◆ EXERCISE DETAILS
Reproduce the entries exactly. Omit none of them.

━━━━━ AVAILABLE DATA

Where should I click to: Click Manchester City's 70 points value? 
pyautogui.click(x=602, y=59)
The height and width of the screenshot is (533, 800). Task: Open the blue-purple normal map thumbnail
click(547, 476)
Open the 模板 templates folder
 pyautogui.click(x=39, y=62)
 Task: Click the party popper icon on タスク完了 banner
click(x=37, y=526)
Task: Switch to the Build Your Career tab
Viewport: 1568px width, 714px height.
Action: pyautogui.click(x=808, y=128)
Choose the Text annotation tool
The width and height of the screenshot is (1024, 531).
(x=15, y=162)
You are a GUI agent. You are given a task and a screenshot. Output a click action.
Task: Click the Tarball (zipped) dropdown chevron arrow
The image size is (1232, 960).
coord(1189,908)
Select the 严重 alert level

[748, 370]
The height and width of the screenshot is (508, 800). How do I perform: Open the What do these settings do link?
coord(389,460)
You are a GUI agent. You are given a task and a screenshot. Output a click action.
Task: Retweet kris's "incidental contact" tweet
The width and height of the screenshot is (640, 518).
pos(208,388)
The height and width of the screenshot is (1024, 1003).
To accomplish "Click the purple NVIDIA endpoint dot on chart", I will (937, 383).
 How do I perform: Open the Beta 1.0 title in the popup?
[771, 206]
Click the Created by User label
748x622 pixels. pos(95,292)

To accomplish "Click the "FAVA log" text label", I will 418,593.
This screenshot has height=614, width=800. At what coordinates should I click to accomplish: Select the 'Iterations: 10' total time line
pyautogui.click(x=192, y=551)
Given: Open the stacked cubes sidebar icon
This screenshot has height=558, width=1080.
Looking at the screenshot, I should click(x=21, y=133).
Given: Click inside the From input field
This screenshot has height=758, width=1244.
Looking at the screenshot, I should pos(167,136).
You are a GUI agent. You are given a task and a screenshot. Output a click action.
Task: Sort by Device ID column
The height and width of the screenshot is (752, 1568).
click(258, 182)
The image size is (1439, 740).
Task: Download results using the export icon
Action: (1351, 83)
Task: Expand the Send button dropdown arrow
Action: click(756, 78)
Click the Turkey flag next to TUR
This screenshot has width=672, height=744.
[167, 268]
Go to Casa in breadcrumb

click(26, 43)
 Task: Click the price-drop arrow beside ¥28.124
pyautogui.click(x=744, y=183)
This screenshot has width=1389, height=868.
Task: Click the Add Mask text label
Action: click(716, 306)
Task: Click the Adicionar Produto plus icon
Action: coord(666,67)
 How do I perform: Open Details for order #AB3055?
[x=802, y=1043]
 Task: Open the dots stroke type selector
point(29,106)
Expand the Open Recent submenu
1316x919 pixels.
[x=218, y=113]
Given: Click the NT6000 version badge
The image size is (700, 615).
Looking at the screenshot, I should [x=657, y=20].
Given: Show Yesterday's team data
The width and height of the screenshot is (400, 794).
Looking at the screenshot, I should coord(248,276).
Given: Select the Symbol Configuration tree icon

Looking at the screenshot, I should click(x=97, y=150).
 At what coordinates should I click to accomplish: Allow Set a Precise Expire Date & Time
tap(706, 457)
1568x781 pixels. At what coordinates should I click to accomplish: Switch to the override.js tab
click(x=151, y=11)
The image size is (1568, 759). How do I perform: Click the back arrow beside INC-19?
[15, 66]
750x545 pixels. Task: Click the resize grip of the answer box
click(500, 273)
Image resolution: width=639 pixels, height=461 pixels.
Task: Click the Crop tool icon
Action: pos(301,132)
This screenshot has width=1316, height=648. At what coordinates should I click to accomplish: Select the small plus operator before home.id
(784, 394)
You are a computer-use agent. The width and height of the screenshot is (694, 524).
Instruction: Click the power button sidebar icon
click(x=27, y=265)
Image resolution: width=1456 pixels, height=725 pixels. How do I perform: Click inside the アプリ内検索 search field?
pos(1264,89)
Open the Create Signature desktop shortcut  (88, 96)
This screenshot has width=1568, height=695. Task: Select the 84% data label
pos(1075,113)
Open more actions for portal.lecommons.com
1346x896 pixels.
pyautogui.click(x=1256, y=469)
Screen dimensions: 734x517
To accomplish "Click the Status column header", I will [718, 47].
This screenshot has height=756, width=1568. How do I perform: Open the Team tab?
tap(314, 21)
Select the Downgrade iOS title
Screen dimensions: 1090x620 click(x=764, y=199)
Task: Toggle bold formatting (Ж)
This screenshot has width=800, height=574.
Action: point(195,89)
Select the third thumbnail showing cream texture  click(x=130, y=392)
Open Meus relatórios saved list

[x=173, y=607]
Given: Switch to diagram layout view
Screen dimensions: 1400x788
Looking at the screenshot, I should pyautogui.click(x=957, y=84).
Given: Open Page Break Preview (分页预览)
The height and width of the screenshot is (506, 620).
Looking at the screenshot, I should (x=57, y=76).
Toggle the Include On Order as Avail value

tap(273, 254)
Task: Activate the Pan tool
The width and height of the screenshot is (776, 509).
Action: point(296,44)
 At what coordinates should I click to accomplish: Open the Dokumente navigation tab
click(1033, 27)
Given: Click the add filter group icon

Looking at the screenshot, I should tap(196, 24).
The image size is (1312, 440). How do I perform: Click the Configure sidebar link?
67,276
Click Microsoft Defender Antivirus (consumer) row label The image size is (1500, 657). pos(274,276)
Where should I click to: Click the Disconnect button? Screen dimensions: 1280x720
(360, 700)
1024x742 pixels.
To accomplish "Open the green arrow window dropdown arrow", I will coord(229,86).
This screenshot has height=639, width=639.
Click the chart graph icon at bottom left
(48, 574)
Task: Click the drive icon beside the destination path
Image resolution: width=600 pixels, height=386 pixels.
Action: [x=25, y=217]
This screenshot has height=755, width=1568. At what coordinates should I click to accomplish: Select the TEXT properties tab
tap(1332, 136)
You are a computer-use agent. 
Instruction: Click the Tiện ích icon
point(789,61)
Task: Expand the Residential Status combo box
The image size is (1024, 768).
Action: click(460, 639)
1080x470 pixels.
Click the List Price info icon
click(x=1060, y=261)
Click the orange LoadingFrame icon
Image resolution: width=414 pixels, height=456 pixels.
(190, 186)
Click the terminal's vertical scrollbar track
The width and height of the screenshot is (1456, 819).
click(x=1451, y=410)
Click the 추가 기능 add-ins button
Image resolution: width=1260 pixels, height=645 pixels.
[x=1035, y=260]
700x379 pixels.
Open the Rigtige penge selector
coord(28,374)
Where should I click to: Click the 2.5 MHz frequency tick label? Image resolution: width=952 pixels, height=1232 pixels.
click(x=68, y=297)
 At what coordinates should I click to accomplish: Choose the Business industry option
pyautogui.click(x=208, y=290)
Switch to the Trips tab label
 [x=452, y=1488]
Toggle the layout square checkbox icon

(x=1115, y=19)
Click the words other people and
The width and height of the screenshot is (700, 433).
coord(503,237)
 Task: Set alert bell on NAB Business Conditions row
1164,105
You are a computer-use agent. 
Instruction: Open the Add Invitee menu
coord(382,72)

━━━━━━━━━━

◆ OUTPUT OF THE EXERCISE
Where should I click to: Click Manchester City's 70 points value? 
pyautogui.click(x=602, y=59)
The height and width of the screenshot is (533, 800). Task: Open the blue-purple normal map thumbnail
click(547, 476)
Open the 模板 templates folder
 pyautogui.click(x=39, y=62)
 Task: Click the party popper icon on タスク完了 banner
click(x=37, y=526)
Task: Switch to the Build Your Career tab
Viewport: 1568px width, 714px height.
Action: pyautogui.click(x=808, y=128)
Choose the Text annotation tool
The width and height of the screenshot is (1024, 531).
(x=15, y=162)
You are a GUI agent. You are given a task and a screenshot. Output a click action.
Task: Click the Tarball (zipped) dropdown chevron arrow
The image size is (1232, 960).
coord(1189,908)
Select the 严重 alert level

[748, 370]
The height and width of the screenshot is (508, 800). How do I perform: Open the What do these settings do link?
coord(389,460)
You are a GUI agent. You are given a task and a screenshot. Output a click action.
Task: Retweet kris's "incidental contact" tweet
The width and height of the screenshot is (640, 518).
pos(208,388)
The height and width of the screenshot is (1024, 1003).
To accomplish "Click the purple NVIDIA endpoint dot on chart", I will (937, 383).
 How do I perform: Open the Beta 1.0 title in the popup?
[771, 206]
Click the Created by User label
748x622 pixels. pos(95,292)

To accomplish "Click the "FAVA log" text label", I will 418,593.
This screenshot has height=614, width=800. At what coordinates should I click to accomplish: Select the 'Iterations: 10' total time line
pyautogui.click(x=192, y=551)
Given: Open the stacked cubes sidebar icon
This screenshot has height=558, width=1080.
Looking at the screenshot, I should click(x=21, y=133).
Given: Click inside the From input field
This screenshot has height=758, width=1244.
Looking at the screenshot, I should pos(167,136).
You are a GUI agent. You are given a task and a screenshot. Output a click action.
Task: Sort by Device ID column
The height and width of the screenshot is (752, 1568).
click(258, 182)
The image size is (1439, 740).
Task: Download results using the export icon
Action: (1351, 83)
Task: Expand the Send button dropdown arrow
Action: click(756, 78)
Click the Turkey flag next to TUR
This screenshot has width=672, height=744.
[167, 268]
Go to Casa in breadcrumb

click(26, 43)
 Task: Click the price-drop arrow beside ¥28.124
pyautogui.click(x=744, y=183)
This screenshot has width=1389, height=868.
Task: Click the Add Mask text label
Action: click(716, 306)
Task: Click the Adicionar Produto plus icon
Action: coord(666,67)
 How do I perform: Open Details for order #AB3055?
[x=802, y=1043]
 Task: Open the dots stroke type selector
point(29,106)
Expand the Open Recent submenu
1316x919 pixels.
[x=218, y=113]
Given: Click the NT6000 version badge
The image size is (700, 615).
Looking at the screenshot, I should [x=657, y=20].
Given: Show Yesterday's team data
The width and height of the screenshot is (400, 794).
Looking at the screenshot, I should coord(248,276).
Given: Select the Symbol Configuration tree icon

Looking at the screenshot, I should click(x=97, y=150).
 At what coordinates should I click to accomplish: Allow Set a Precise Expire Date & Time
tap(706, 457)
1568x781 pixels. At what coordinates should I click to accomplish: Switch to the override.js tab
click(x=151, y=11)
The image size is (1568, 759). How do I perform: Click the back arrow beside INC-19?
[15, 66]
750x545 pixels. Task: Click the resize grip of the answer box
click(500, 273)
Image resolution: width=639 pixels, height=461 pixels.
Task: Click the Crop tool icon
Action: pos(301,132)
This screenshot has width=1316, height=648. At what coordinates should I click to accomplish: Select the small plus operator before home.id
(784, 394)
You are a computer-use agent. The width and height of the screenshot is (694, 524).
Instruction: Click the power button sidebar icon
click(x=27, y=265)
Image resolution: width=1456 pixels, height=725 pixels. How do I perform: Click inside the アプリ内検索 search field?
pos(1264,89)
Open the Create Signature desktop shortcut  (88, 96)
This screenshot has width=1568, height=695. Task: Select the 84% data label
pos(1075,113)
Open more actions for portal.lecommons.com
1346x896 pixels.
pyautogui.click(x=1256, y=469)
Screen dimensions: 734x517
To accomplish "Click the Status column header", I will [718, 47].
This screenshot has height=756, width=1568. How do I perform: Open the Team tab?
tap(314, 21)
Select the Downgrade iOS title
Screen dimensions: 1090x620 click(x=764, y=199)
Task: Toggle bold formatting (Ж)
This screenshot has width=800, height=574.
Action: point(195,89)
Select the third thumbnail showing cream texture  click(x=130, y=392)
Open Meus relatórios saved list

[x=173, y=607]
Given: Switch to diagram layout view
Screen dimensions: 1400x788
Looking at the screenshot, I should pyautogui.click(x=957, y=84).
Given: Open Page Break Preview (分页预览)
The height and width of the screenshot is (506, 620).
Looking at the screenshot, I should (x=57, y=76).
Toggle the Include On Order as Avail value

tap(273, 254)
Task: Activate the Pan tool
The width and height of the screenshot is (776, 509).
Action: point(296,44)
 At what coordinates should I click to accomplish: Open the Dokumente navigation tab
click(1033, 27)
Given: Click the add filter group icon

Looking at the screenshot, I should tap(196, 24).
The image size is (1312, 440). How do I perform: Click the Configure sidebar link?
67,276
Click Microsoft Defender Antivirus (consumer) row label The image size is (1500, 657). pos(274,276)
Where should I click to: Click the Disconnect button? Screen dimensions: 1280x720
(360, 700)
1024x742 pixels.
To accomplish "Open the green arrow window dropdown arrow", I will coord(229,86).
This screenshot has height=639, width=639.
Click the chart graph icon at bottom left
(48, 574)
Task: Click the drive icon beside the destination path
Image resolution: width=600 pixels, height=386 pixels.
Action: [x=25, y=217]
This screenshot has height=755, width=1568. At what coordinates should I click to accomplish: Select the TEXT properties tab
tap(1332, 136)
You are a computer-use agent. 
Instruction: Click the Tiện ích icon
point(789,61)
Task: Expand the Residential Status combo box
The image size is (1024, 768).
Action: click(460, 639)
1080x470 pixels.
Click the List Price info icon
click(x=1060, y=261)
Click the orange LoadingFrame icon
Image resolution: width=414 pixels, height=456 pixels.
(190, 186)
Click the terminal's vertical scrollbar track
The width and height of the screenshot is (1456, 819).
click(x=1451, y=410)
Click the 추가 기능 add-ins button
Image resolution: width=1260 pixels, height=645 pixels.
[x=1035, y=260]
700x379 pixels.
Open the Rigtige penge selector
coord(28,374)
Where should I click to: Click the 2.5 MHz frequency tick label? Image resolution: width=952 pixels, height=1232 pixels.
click(x=68, y=297)
 At what coordinates should I click to accomplish: Choose the Business industry option
pyautogui.click(x=208, y=290)
Switch to the Trips tab label
 [x=452, y=1488]
Toggle the layout square checkbox icon

(x=1115, y=19)
Click the words other people and
The width and height of the screenshot is (700, 433).
coord(503,237)
 Task: Set alert bell on NAB Business Conditions row
1164,105
You are a computer-use agent. 
Instruction: Open the Add Invitee menu
coord(382,72)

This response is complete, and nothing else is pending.